Wednesday, July 27, 2011

Gods Heaven On Earth...GOA!!!


With gratitude and grace I bow down to my creator for giving me chance to experience heaven on earth!
So many exceptional moments I have lived and experienced in this life of mine. So many kindred spirits I have been blessed with meeting in this life of mine. I would not know where to begin and where to end if I were to recall all of the amazing days of my life and all the awe-inspiring people I have met. No! No!  Don’t worry I’m not going to burden you with those details! At least not today!!!!
 Today my heart aches so at the memories of the past 16 months of my life.
How I came about to live in Goa still astounds me. It all happened so quickly and with ease. One day I was vacationing in Goa and in the next I was living there! And now it’s time for me to bid this beautiful place adieu.

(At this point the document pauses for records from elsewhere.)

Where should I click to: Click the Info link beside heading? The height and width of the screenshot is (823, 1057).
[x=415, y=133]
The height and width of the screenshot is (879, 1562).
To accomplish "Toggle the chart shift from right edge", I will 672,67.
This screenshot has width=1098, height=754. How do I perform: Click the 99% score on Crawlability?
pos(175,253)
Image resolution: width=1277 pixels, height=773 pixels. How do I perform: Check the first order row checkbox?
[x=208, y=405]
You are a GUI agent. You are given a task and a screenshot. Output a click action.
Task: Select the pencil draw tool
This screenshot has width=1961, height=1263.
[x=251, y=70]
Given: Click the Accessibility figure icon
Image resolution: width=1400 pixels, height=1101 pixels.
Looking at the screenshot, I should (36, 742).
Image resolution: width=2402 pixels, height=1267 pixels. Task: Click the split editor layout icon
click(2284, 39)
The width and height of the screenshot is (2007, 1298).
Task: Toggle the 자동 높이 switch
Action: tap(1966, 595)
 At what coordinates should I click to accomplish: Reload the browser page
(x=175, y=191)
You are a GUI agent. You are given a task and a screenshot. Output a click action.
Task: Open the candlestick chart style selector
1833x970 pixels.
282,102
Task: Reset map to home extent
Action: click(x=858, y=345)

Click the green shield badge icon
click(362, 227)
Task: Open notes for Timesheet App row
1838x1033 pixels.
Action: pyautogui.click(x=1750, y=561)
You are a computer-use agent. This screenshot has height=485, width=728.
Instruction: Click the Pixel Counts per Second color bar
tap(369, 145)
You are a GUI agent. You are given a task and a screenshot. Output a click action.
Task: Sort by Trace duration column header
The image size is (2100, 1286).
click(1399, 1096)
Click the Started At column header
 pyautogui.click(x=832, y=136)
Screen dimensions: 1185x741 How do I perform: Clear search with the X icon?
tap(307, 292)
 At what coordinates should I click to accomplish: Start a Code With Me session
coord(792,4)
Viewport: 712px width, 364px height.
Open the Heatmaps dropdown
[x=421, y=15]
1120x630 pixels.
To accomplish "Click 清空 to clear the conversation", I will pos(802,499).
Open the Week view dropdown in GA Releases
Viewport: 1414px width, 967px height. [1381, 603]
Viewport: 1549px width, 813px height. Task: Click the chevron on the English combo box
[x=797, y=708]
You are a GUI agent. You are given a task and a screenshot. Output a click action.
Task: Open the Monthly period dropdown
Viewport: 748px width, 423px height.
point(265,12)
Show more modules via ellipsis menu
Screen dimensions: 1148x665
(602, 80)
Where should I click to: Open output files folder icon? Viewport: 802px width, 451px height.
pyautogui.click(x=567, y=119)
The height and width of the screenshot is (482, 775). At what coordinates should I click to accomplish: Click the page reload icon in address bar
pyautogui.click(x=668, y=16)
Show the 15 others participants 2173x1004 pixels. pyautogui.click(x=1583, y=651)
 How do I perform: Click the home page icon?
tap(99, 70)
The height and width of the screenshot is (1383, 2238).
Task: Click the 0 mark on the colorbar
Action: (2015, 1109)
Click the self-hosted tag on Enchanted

Where did the past 16 months go? It truly feels like a dream. I sit in my apartment in Goa tonight feeling overwhelmed. So many emotions are gushing inside me.  How much I need to cry surprises me. To run away and lock myself in my room and just have a good long cry. The tears I shed are not of sadness. They are of happiness and pure simple joy of my time here. Words can’t begin to express the astounding friends I met and made here. Every single one of them unique, beautiful and amazing in their own way. The wealth of knowledge, love and kindness this city and the people have given me I will forever carry and cherish.  And my time and experience here is not complete without me telling you about my wonderful Goan pup family! Some stray, some domesticated. And every single of them gentle, loving and caring. My heart swells with love and compassion as I bid them farewell for now.  And a small prayer to keep them all safe, healthy and fed.
Goa is abundant with so much. The landscape, food, culture and nature all so beautifully put together! Something for everyone awaits you in Goa. For me it was finding my peace of mind and soul.  Goa healed me in more ways than one. Not a day did I spend here in which my soul did not soar to new heights.  Goa taught me to slow down & live my life, to experience every single, tiny moment in all its glory and gore. I learned to give myself permission to feel every feeling possible. To let them all in, to live in them, learn from them and then, to let them go.
 I grew as a person in the past 16 months. My soul learned to soar and be free in God’s heaven on earth…Goa!